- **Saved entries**
-- -- --

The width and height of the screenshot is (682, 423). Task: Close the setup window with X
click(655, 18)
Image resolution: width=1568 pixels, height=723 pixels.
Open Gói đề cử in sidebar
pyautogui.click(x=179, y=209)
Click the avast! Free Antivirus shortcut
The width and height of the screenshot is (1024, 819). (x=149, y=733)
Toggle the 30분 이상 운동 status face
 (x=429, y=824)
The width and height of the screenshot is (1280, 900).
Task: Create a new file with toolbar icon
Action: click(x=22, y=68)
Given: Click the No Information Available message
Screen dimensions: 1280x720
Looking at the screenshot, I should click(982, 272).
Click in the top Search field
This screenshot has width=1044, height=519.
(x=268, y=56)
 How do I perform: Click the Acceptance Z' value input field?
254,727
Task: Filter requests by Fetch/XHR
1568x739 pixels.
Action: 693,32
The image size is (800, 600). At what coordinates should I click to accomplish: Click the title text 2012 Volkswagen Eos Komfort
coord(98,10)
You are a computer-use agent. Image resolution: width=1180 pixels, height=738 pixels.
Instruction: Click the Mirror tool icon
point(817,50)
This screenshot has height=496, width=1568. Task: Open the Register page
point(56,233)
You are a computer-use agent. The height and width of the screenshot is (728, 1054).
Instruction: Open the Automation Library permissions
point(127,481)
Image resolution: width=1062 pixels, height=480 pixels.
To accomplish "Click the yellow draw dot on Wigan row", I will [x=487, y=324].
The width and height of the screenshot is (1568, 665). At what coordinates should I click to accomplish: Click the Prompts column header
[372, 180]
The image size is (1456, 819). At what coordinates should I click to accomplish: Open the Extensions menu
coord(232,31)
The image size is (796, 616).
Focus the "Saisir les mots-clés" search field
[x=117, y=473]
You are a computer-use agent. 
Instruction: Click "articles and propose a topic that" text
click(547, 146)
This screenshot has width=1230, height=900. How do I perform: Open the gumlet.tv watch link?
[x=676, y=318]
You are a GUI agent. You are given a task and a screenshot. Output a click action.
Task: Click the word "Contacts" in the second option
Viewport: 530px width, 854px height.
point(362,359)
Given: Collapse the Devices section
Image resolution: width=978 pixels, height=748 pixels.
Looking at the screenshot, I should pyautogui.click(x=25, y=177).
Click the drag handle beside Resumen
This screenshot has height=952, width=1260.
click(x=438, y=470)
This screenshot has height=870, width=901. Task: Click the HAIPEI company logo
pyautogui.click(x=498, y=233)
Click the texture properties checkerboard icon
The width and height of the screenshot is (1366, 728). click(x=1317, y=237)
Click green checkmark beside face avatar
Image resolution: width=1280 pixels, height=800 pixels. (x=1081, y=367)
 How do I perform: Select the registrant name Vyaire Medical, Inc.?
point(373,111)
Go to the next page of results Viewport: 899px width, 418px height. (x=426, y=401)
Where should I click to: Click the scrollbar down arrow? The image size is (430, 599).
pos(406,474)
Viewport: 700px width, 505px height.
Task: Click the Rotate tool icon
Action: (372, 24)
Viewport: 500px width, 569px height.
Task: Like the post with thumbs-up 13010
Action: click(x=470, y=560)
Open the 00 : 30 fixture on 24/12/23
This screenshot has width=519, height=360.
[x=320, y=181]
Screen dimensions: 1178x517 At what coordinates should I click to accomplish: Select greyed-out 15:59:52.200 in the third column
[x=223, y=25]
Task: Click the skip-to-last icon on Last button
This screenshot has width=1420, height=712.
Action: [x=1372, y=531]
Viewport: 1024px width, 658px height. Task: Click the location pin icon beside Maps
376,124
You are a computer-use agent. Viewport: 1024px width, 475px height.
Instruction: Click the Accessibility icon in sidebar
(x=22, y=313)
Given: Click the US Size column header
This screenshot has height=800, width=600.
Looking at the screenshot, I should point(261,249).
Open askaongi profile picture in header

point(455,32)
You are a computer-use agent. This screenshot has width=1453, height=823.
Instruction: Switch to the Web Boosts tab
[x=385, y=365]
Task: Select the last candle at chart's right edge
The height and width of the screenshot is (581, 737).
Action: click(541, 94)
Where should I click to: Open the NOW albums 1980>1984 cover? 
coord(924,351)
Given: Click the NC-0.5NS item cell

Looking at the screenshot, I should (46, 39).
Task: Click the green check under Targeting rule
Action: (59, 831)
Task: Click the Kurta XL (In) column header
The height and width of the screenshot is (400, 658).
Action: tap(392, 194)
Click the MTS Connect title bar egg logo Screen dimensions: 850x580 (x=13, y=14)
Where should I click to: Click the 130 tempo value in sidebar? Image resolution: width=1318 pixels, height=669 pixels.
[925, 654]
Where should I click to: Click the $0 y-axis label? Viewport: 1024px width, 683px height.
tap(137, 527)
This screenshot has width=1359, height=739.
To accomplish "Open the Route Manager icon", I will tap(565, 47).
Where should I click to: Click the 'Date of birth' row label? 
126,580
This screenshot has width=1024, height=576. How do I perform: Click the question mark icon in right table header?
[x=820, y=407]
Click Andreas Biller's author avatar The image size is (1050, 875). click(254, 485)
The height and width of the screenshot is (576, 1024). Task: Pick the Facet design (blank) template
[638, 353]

-- -- --

- **Description of the task**
Filter the records, keeping only lines that contain "computer", and show those lines.

- **Exercise answer**
You are a computer-use agent. Image resolution: width=1180 pixels, height=738 pixels.
You are a computer-use agent. The height and width of the screenshot is (728, 1054).
You are a computer-use agent. 
You are a computer-use agent. Viewport: 1024px width, 475px height.
You are a computer-use agent. This screenshot has width=1453, height=823.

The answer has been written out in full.